Original Article
Copyright ©2014 Baishideng Publishing Group Inc. All rights reserved.
World J Cardiol. May 26, 2014; 6(5): 327-337
Published online May 26, 2014. doi: 10.4330/wjc.v6.i5.327
Elevated blood pressure: Our family’s fault? The genetics of essential hypertension
Aniket Natekar, Randi L Olds, Meghann W Lau, Kathleen Min, Karra Imoto, Thomas P Slavin
Aniket Natekar, Randi L Olds, Meghann W Lau, Kathleen Min, Karra Imoto, Thomas P Slavin, The John A. Burns School of Medicine, University of Hawaii, Honolulu, HI 96813, United States
Thomas P Slavin, Hawaii Community Genetics, Honolulu, HI 96814, United States
Author contributions: Natekar A and Slavin TP contributed equally to this work; Natekar A and Slavin TP designed the format and methods; Olds RL and Lau MW performed the research on GWAS; Min K performed the research on epigenetics; Natekar A and Imoto K performed the research on RNA effects; Natekar A and Slavin TP wrote the paper.
Correspondence to: Thomas P Slavin, MD, Assistant Professor of Pediatrics, The John A Burns School of Medicine, University of Hawaii, 1441 Kapiolani Blvd, Suite 1800, Honolulu, HI 96813, United States. thomas.slavin@kapiolani.org
Telephone: +1-808-9733403 Fax: +1-808-9733401
Received: December 27, 2013
Revised: February 10, 2014
Accepted: April 16, 2014
Published online: May 26, 2014
Abstract

AIM: To provide an updated review on current genetic aspects possibly affecting essential hypertension (EH), and to further elucidate their role in EH.
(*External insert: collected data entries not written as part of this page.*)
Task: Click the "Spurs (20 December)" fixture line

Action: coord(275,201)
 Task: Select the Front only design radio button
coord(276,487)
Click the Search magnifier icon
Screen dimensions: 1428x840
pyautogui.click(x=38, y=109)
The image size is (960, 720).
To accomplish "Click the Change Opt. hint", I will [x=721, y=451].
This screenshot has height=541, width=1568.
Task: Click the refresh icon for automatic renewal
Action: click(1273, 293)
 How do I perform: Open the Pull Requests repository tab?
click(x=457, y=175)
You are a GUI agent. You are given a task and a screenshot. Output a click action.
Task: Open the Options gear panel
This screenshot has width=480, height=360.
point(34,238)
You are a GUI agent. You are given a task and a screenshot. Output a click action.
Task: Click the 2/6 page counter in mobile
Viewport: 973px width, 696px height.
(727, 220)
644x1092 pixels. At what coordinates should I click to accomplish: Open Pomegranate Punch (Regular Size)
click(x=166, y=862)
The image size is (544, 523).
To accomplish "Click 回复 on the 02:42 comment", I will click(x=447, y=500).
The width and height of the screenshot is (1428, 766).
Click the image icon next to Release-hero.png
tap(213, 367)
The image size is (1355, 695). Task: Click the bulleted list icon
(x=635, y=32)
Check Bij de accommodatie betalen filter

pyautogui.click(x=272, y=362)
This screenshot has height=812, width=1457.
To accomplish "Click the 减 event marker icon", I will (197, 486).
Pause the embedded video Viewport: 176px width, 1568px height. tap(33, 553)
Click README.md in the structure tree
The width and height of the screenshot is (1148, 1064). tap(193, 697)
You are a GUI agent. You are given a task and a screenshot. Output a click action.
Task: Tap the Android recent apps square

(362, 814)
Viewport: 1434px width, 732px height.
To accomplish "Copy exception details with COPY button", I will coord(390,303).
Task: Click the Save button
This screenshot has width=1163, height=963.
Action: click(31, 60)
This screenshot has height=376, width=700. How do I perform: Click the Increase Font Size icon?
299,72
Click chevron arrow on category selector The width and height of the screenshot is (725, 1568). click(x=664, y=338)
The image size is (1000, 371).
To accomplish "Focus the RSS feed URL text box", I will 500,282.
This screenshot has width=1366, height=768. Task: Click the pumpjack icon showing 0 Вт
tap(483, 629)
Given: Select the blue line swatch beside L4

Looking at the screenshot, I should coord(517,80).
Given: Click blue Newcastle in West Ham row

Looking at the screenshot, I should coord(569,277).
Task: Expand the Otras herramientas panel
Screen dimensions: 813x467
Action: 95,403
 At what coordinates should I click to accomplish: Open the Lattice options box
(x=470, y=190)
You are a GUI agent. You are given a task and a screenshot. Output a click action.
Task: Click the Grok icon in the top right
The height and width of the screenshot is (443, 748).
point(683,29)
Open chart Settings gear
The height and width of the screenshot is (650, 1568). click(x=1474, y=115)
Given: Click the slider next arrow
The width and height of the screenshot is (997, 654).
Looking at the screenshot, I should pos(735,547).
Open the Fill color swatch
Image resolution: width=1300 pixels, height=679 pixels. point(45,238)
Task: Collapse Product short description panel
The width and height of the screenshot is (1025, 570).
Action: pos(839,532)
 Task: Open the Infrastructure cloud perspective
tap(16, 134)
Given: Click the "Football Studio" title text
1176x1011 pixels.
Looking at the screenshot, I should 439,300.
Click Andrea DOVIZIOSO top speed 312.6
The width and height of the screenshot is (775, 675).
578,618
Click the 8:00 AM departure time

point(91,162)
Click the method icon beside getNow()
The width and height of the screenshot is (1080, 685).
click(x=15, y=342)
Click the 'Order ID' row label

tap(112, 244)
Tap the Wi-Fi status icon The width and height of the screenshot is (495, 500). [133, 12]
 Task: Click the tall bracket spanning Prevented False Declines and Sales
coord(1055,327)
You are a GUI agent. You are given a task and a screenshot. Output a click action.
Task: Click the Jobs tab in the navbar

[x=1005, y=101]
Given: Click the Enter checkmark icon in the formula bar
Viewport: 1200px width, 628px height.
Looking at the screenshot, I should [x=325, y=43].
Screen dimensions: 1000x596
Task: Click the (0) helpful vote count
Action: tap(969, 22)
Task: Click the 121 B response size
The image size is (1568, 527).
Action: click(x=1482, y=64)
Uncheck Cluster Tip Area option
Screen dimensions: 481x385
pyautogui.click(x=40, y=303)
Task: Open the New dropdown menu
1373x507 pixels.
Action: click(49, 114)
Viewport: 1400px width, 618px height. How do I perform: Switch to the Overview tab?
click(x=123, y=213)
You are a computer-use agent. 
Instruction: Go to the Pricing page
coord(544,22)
METHODS: We searched for genetic and epigenetic factors in major studies associated with EH between Jan 2008-Oct 2013 using PubMed. We limited our search to reviews that discussed mostly human studies, and were accessible through the university online resource. We found 11 genome wide association studies (GWAS), as well as five methylation and three miRNA studies that fit our search criteria. A distinction was not made between genes with protective effects or negative effects, as this article is only meant to be a summary of genes associated with any aspect of EH.

RESULTS: We found 130 genes from the studies that met our inclusion/exclusion criteria. Of note, genes with multiple study references include: STK39, CYP17A1, MTHFR-NPPA, MTHFR-NPPB, ATP2B1, CSK, ZNF652, UMOD, CACNB2, PLEKHA7, SH2B3, TBX3-TBX5, ULK4, CSK-ULK3, CYP1A2, NT5C2, CYP171A, PLCD3, SH2B3, ATXN2, CACNB2, PLEKHA7, SH2B3, TBX3-TBX5, ULK4, and HFE. The following genes overlapped between the genetic studies and epigenetic studies: WNK4 and BDKRB2. Several of the identified genes were found to have functions associated with EH. Many epigenetic factors were also correlated with EH. Of the epigenetic factors, there were no articles discussing siRNA and its effects on EH that met the search criteria, thus the topic was not included in this review. Among the miRNA targets found to be associated with EH, many of the genes involved were also identified in the GWAS studies.

CONCLUSION: Genetic hypertension risk algorithms could be developed in the future but may be of limited benefit due to the multi-factorial nature of EH. With emerging technologies, like next-generation sequencing, more direct causal relationships between genetic and epigenetic factors affecting EH will likely be discovered creating a tremendous potential for personalized medicine using pharmacogenomics.

Keywords: Essential hypertension, Epigenomics, Genome-wide association study, Genes, MicroRNAs

Core tip: Essential hypertension (EH) is considered a multifactorial disease, indicating that many genetic, epigenetic, and environmental influences affect the initiation and continuance of the disease. Our goal is to provide an updated report on current genetic aspects possibly affecting EH by elucidating genetic factors’ role in EH. We found 130 genes meeting our inclusion/exclusion criteria. To our knowledge, this is the first review to discuss both genetic and epigenetic factors associated with EH in one article. With emerging technologies, more direct causal relationships between genetic and epigenetic factors with EH will likely be disdiscovered, creating tremendous potential for personalized medicine using pharmacogenomics.